### Required work
Find the line that contains "The width and height of the screenshot is (650, 511)."; then retype it and each line after it, exactly, through the final line of the data below.

(Pixel coordinate grounding data)
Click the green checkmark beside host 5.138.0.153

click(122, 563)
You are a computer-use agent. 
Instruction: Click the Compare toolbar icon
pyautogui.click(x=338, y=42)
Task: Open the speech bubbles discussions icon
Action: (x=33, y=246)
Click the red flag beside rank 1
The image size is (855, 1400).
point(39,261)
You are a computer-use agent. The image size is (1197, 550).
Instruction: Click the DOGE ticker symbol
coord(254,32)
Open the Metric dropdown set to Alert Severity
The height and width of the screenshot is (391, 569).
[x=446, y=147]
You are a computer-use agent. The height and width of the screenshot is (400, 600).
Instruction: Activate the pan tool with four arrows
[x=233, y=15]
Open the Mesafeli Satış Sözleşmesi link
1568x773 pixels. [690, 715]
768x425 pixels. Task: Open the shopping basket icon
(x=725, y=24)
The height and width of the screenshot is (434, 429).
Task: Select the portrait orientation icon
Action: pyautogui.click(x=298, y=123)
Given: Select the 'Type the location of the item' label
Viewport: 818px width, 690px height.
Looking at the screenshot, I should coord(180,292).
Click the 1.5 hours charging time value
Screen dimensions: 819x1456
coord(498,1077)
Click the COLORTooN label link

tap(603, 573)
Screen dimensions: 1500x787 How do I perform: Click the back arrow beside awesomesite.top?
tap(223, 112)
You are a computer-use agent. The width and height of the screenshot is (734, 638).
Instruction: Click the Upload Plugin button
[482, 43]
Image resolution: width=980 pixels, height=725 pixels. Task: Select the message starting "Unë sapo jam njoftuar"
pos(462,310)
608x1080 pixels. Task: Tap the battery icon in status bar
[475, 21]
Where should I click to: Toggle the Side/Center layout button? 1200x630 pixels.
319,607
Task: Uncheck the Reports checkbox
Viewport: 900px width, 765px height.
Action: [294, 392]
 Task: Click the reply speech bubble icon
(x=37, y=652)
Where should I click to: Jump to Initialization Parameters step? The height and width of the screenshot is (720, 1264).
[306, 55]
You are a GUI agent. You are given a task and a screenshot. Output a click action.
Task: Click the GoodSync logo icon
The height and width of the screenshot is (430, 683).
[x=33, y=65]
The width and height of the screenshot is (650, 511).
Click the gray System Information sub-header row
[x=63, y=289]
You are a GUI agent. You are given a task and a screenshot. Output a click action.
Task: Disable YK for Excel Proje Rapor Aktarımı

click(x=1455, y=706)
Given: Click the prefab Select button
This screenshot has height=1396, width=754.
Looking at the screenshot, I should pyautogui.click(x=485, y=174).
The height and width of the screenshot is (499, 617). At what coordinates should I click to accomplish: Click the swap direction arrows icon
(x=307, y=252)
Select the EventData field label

### Solved problem
The width and height of the screenshot is (650, 511).
Click the gray System Information sub-header row
[x=63, y=289]
You are a GUI agent. You are given a task and a screenshot. Output a click action.
Task: Disable YK for Excel Proje Rapor Aktarımı

click(x=1455, y=706)
Given: Click the prefab Select button
This screenshot has height=1396, width=754.
Looking at the screenshot, I should pyautogui.click(x=485, y=174).
The height and width of the screenshot is (499, 617). At what coordinates should I click to accomplish: Click the swap direction arrows icon
(x=307, y=252)
Select the EventData field label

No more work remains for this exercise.